The Curfew by Jesse Ball

17 February, 2012

What a beautiful book. The Curfew by Jesse Ball was December’s choice for my book group, The Riverside Readers, about William, a former violinist, and his daughter Molly, living in what is now an authoritarian state. Ball keeps the state nameless and the period timeless and yet you cannot help but compare The Curfew with novels such as 1984 and Soviet era literature.

I have to confess I thought The Curfew would be a bleak and probably rather dry novel but Ball is a masterful writer and his novel is stark yet filled with vitality and not overpowering with emotion and poignancy. It cuts just the right balance between tragic and beautiful and manages to keep the tension throughout the tale while also shot through with humour.
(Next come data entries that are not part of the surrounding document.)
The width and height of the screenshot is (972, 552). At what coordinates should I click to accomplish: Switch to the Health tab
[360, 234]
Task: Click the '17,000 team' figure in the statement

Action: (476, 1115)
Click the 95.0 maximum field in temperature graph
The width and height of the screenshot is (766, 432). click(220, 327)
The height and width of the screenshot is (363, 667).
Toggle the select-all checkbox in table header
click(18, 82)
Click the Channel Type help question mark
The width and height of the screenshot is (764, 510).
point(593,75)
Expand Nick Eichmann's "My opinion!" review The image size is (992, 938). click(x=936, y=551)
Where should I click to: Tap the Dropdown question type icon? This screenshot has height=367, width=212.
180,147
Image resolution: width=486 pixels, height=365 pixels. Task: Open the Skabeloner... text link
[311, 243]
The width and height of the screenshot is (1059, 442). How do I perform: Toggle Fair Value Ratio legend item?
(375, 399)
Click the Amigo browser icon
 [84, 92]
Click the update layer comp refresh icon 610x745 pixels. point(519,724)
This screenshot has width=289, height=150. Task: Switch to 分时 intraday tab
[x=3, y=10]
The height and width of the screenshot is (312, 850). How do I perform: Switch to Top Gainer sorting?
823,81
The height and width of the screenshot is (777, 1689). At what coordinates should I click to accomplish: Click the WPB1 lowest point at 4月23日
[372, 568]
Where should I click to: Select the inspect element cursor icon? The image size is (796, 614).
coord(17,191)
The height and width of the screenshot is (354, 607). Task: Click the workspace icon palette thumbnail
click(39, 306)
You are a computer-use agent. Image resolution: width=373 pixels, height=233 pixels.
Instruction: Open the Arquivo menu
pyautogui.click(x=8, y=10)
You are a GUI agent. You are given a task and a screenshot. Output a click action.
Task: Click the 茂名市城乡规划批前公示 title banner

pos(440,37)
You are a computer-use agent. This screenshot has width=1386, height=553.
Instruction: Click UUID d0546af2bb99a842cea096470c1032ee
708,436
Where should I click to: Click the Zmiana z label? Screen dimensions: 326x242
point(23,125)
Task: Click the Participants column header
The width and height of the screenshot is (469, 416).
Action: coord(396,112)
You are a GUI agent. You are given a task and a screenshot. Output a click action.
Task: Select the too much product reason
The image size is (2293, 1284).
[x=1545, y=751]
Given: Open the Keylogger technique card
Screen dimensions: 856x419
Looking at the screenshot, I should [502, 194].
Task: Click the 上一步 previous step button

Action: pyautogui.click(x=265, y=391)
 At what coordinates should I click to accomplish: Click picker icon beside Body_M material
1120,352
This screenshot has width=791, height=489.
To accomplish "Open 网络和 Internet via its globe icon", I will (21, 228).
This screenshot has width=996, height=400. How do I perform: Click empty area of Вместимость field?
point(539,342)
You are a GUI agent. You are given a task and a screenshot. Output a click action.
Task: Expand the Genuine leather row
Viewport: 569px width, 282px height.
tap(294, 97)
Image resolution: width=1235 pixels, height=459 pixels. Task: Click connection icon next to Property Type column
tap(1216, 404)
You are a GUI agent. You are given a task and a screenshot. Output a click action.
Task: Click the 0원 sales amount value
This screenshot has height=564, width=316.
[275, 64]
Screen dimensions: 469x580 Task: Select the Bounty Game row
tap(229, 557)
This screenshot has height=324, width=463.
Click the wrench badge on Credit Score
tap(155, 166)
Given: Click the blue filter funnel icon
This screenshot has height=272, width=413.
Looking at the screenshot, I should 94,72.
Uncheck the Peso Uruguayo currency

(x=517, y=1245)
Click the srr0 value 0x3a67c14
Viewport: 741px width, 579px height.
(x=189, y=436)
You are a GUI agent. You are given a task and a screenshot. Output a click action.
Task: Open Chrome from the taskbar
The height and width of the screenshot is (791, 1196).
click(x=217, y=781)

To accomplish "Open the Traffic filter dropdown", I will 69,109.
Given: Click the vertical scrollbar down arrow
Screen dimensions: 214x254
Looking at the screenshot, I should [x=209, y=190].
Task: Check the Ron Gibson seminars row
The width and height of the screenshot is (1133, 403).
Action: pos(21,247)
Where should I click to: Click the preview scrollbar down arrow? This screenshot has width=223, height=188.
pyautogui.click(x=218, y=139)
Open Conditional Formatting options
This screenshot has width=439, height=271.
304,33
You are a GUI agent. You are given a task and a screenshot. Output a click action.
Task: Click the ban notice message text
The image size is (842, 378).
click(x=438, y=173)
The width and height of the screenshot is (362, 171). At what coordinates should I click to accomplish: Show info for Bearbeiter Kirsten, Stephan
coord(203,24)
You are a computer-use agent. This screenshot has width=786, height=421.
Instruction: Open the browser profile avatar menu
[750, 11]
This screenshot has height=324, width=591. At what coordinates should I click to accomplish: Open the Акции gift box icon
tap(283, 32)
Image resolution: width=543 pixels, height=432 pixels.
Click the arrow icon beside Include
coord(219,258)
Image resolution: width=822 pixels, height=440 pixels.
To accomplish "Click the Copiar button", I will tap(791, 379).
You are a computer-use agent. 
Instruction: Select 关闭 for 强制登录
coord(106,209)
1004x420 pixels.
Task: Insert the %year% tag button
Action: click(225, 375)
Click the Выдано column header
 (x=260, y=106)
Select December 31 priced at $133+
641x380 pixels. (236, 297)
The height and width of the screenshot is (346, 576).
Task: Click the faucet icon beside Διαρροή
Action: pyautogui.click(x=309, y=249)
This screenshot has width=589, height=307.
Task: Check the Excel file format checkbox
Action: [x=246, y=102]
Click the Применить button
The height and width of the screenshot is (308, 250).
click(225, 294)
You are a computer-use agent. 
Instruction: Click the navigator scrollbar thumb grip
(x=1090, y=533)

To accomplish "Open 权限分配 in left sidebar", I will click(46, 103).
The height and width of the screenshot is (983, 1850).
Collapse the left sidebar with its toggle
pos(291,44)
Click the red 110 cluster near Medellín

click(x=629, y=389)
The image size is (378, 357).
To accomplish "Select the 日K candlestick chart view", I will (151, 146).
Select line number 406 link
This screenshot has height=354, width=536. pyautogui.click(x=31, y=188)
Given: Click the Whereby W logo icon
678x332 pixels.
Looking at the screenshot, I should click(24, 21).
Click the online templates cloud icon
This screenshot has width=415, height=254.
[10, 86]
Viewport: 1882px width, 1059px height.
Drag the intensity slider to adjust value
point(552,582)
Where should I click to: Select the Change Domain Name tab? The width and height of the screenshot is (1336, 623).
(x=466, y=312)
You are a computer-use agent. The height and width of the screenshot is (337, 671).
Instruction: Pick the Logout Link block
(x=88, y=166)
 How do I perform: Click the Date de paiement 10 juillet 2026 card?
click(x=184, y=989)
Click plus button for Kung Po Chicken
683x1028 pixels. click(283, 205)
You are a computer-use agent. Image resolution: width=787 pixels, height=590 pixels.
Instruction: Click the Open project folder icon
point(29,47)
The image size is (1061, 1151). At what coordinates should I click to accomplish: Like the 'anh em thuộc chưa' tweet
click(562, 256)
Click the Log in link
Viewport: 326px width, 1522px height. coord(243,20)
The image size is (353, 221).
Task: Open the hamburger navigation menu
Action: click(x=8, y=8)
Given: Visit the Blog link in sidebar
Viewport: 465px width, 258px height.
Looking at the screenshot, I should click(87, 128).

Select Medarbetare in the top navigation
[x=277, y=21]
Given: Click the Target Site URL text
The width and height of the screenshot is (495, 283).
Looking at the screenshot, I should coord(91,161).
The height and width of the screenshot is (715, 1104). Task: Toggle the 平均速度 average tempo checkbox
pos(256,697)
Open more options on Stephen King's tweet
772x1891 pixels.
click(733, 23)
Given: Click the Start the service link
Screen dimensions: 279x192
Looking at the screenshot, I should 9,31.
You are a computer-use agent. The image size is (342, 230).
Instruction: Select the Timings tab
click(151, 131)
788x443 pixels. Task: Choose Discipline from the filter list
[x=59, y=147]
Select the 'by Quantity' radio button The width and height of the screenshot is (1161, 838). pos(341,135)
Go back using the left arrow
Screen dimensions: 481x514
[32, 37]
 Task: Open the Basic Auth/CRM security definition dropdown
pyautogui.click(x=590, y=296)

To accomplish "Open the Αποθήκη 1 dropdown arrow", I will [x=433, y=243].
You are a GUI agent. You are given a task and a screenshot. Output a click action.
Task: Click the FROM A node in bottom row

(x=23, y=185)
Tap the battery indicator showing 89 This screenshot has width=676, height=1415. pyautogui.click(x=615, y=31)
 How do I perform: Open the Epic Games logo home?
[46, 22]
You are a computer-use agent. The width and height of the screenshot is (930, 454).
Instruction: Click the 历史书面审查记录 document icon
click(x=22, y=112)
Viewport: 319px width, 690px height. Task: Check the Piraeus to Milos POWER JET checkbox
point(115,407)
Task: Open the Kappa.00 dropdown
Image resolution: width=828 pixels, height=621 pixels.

William and Molly live a secluded life, keeping to themselves and out of trouble in a time where people’s lives are scrutinised by the secret police ever since the disappearance of Louisa, his wife. William is an epitaph writer who goes out to do his job while Molly goes to school. One day William bumps into an old friend who invites him to a meeting he is unable to refuse, leaving Molly behind with one of their neighbours, an old couple who were once puppeteers. As an anxious Molly awaits her father’s return, she seeks solace and an answer to her family’s predicament by telling their tale through a puppet show.

Ball uses a variety of fonts and spacing which enhances the playful nature of the words, the simple language and the metaphysical aspects of the story, especially the puppet play, to good effect. The way Ball tells the story in the present while all the while recounting what happened to William, his wife Louisa and their daughter Molly in the past is superb.

My favourite bit of the novel is when we discover William’s current job as an epitaph writer. He visits various people to puzzle out just the right epitaph for their recently deceased loved one and it’s beautifully done. It may sound morbid but Ball cleverly draws out the humour and sympathy and made me laugh out loud in places.

And in between the story you discover little nuggets of truth such as:

Yes, there are times when something is asked of us, and we find we must do it. There is no calculation involved, no measure of the necessity of the thing itself, the action that must be performed. There is simply an acknowledgement that we will do the thing in question, and then the thing is done, often at considerable personal cost.

There is a space in the playing of a virtuoso piece where the violinist must cease to think about the music, must cease thinking of fingerings, even of hands and violins, where the sound itself must be manipulated directly. At such times even to remember that one has hands, that one is playing, is disastrous.

He and Louisa look down into the cradle. The cradle is empty. Molly is traveling towards it, but has not yet arrived.

And one that made me laugh as it reminded me of the astronomer Tycho Brahe:

I have a gold nose that I bought once, do you know that? This was many years ago. Apparently people used to lose their noses form syphilis and then they would sometimes have gold noses.

At times, reading The Curfew felt as though I was reading a translated piece of fiction by an Eastern European or Soviet-era author. Ball’s writing makes you feel that way. It’s easy to fall into and will leave you feeling slightly stunned.